# Direct Preference Optimization (DPO)
- The [[RLHF - Reinforcement Learning with Human Feedback]] setup for aligning LLMs is very cumbersome:
- requires training multiple copies of the LLM for reward and value models
- requires sampling from the LM policy in the training loop (expensive!)
- RL is generally a "last-resort" when the reward is completely blackbox or non-differentiable, but pairwise preference optimization is not at all blackbox and can be defined as a differentiable binary decision, say by assuming [[Bradley-Terry Model]] .
- [DPO](https://arxiv.org/abs/2305.18290) thus proposes a simple binary [[Cross entropy]] loss for fine-tuning against a preference dataset avoiding the need to perform RL with a reward model.

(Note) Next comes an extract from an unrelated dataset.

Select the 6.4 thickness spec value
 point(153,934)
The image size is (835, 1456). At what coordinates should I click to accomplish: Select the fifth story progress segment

- Results are pretty good: DPO matches or exceeds [[PPO - Proximal Policy Optimization]] based RLHF on alignment tasks.
## The DPO Objective
DPO follows the [[Bradley-Terry Model]]'s assumption of sigmoid of reward difference being the predictor of pairwise outcome:
$
p^*\left(y_1 \succ y_2 \mid x\right)=\frac{\exp \left(r^*\left(x, y_1\right)\right)}{\exp \left(r^*\left(x, y_1\right)\right)+\exp \left(r^*\left(x, y_2\right)\right)} .
$
We can then use [[Maximum Likelihood Estimation]] straightforward-ly to estimate the parameters of this reward model $r$.
$
\mathcal{L}_R\left(r_\phi, \mathcal{D}\right)=-\mathbb{E}_{\left(x, y_w, y_l\right) \sim \mathcal{D}}\left[\log \sigma\left(r_\phi\left(x, y_w\right)-r_\phi\left(x, y_l\right)\right)\right]
$
Now following the convention of RL objectives that explicitly prevent diverging too far from a "reference" policy by minimizing a [[KL Divergence]] term (introduced in [[TRPO - Trust-Region Policy Optimization]]), the BT model can directly incorporate this constraint directly as such:
$
p^*\left(y_1 \succ y_2 \mid x\right)=\frac{1}{1+\exp \left(\beta \log \frac{\pi^*\left(y_2 \mid x\right)}{\pi_{\mathrm{ref}}\left(y_2 \mid x\right)}-\beta \log \frac{\pi^*\left(y_1 \mid x\right)}{\pi_{\mathrm{ref}}\left(y_1 \mid x\right)}\right)}
$
where larger deviation from reference policy are discourage by using the idea of important weights (see [[Importance Sampling]]). Correspondingly the loss function is given as:
$
\mathcal{L}_{\mathrm{DPO}}\left(\pi_\theta ; \pi_{\mathrm{ref}}\right)=-\mathbb{E}_{\left(x, y_w, y_l\right) \sim \mathcal{D}}\left[\log \sigma\left(\beta \log \frac{\pi_\theta\left(y_w \mid x\right)}{\pi_{\mathrm{ref}}\left(y_w \mid x\right)}-\beta \log \frac{\pi_\theta\left(y_l \mid x\right)}{\pi_{\mathrm{ref}}\left(y_l \mid x\right)}\right)\right]
$
Note that $\beta$ is a hyperparameter controlling strength of the "KL penalty".
## The Training Pipeline
The general DPO pipeline is given as:
1. Create preference dataset: Sample completions $y_1, y_2 \sim \pi_{\text {ref }}(\cdot \mid x)$ for every prompt $x$, label with human preferences to construct the offline dataset of preferences $\left.\mathcal{D}=\left\{x^{(i)}, y_w^{(i)}, y_l\right)^{(i)}\right\}_{i=1}^N$
2. To help mitigate issues from [[Distribution Shift]], first maximize the likelihood of preferred completions by next-token prediction (SFT).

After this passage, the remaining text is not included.